僕はため息を大きくついてから、首を横に振る。
「エダンのなんて、見なくても分かるだろ……」
「ちょっと真面目になりすぎていたから、崩すのには丁度いいかなあって」
「まぁ、確かにそうだな。あいつは見た瞬間に全てが崩れ去るよ」
「ははは!最強だろ?さて、フレデリカは君が救ってくれたから教訓の舞台はさせていない。ジャックは今クリアしてくれたから、最後にはレオを見ようか」
「ジャックはクリアしたのか?」
「うん。彼にとって辛い舞台だったけどね……村の出来事を舞台に彼に見せたんだ」
「もしかして……ジャックが村の皆から「お前は弱い」と言われたことか?」
村でジャックが女にモテていたのに、村に来た野蛮な男から逃げた瞬間、村の皆から馬鹿にされたことを思い出して言うと、ルシファーは切なげに笑った。

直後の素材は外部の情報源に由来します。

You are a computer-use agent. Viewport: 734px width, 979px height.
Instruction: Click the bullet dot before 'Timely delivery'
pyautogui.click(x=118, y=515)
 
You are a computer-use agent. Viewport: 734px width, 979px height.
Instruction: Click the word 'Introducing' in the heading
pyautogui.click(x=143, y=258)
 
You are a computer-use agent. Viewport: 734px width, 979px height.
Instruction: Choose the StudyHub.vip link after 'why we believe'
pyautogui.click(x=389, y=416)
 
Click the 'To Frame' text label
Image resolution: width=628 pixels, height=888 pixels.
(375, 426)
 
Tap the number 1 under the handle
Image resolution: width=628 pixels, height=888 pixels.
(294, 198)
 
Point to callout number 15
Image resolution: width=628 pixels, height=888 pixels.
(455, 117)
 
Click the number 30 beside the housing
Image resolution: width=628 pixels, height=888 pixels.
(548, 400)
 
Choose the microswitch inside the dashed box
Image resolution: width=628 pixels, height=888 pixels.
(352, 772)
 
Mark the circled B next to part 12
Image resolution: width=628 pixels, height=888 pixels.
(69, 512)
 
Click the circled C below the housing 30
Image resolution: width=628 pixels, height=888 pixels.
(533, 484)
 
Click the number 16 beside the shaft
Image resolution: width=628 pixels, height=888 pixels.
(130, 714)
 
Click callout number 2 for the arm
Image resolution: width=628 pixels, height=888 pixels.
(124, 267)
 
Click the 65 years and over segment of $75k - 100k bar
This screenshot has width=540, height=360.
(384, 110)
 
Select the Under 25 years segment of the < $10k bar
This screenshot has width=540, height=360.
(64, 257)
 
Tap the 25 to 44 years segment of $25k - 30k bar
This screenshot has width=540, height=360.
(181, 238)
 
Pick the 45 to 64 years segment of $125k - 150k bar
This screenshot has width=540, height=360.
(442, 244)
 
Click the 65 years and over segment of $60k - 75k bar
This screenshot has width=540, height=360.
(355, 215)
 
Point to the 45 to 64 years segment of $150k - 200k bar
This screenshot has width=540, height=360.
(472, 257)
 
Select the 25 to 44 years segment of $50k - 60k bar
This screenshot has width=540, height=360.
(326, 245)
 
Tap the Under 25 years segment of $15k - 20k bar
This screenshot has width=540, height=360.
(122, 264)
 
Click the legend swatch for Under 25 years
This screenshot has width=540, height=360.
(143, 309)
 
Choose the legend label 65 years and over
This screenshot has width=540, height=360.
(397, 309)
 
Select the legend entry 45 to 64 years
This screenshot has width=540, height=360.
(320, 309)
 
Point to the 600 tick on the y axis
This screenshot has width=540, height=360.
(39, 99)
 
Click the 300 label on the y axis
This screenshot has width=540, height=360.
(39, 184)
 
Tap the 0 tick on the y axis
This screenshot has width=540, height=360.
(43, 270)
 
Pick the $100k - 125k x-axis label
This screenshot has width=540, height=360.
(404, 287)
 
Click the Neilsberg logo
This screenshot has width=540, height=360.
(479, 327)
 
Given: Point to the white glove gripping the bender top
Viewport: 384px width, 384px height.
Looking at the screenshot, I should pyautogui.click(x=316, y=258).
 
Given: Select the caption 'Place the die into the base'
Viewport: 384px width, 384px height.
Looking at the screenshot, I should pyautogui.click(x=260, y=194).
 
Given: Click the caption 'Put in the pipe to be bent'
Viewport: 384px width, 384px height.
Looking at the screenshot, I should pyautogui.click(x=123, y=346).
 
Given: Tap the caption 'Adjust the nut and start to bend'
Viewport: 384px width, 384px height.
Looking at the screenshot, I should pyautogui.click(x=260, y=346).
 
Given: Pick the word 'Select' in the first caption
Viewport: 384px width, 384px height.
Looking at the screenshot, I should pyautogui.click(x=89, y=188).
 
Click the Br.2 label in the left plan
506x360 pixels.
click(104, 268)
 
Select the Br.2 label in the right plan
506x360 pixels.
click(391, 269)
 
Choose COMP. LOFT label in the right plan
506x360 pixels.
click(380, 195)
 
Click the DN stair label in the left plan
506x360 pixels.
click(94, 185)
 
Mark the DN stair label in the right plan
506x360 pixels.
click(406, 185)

「うん……彼は自分が弱いと思う気持ちを背負ってしまった。自分は女性も守れない弱い男だと思ってしまった……ジャックも一時期は闇の舞台に取り込まれた。村の皆から責められ続けられてしまった……でもそこに、君が来た」
「……僕が?」
「そうだよ。君が故郷の村に帰ったんだ。君は気づかないうちに彼の光の道しるべとして、彼を導いたんだ。彼はエダンのことも慕っているけれど本当は君とも、もっと仲良くなりたいと思ってるんだよ。君が彼の光になったんだ。だからありがとう」
「いや……僕は何もやっていない。どっちかというと導いたのはエダンの方だろ」
僕が直ぐに答えると、ルシファーはフッと笑みを見せた。
「君はジャックに教えたじゃないか。村の外に出ると色んな危険な事があるよって。気づかない内に彼の価値観を壊していったんだよ。ジャックは君のことがずっと羨ましかったんだ。君は1人で村から出て行ったからね」
「まぁあの時は……僕も必死だったからな」
「そうだね。ジャックは村を出る勇気が持てなかったことに、ずっと……自信をなくしていたんだ。自分が悪いと思い込んでしまった。君が先に村を出て先頭として歩くことで、道を示したんだよ。エダンにもだけど、彼は君のことを思っているよ。君はあまりジャックとは話していないけれどね」
「そうだったのか……」
「うん。その気持ちだけ気づいてくれたら良かったんだ。君はレオの方に気にかけているようだったから」
確かに……ジャックとはあまり話していなかった。村に居た時にジャックが女にモテていたから何となく嫌だったし、その気持ちは未だに引きずったままだったのかもしれない。だが今となってはそれすらも幻だ。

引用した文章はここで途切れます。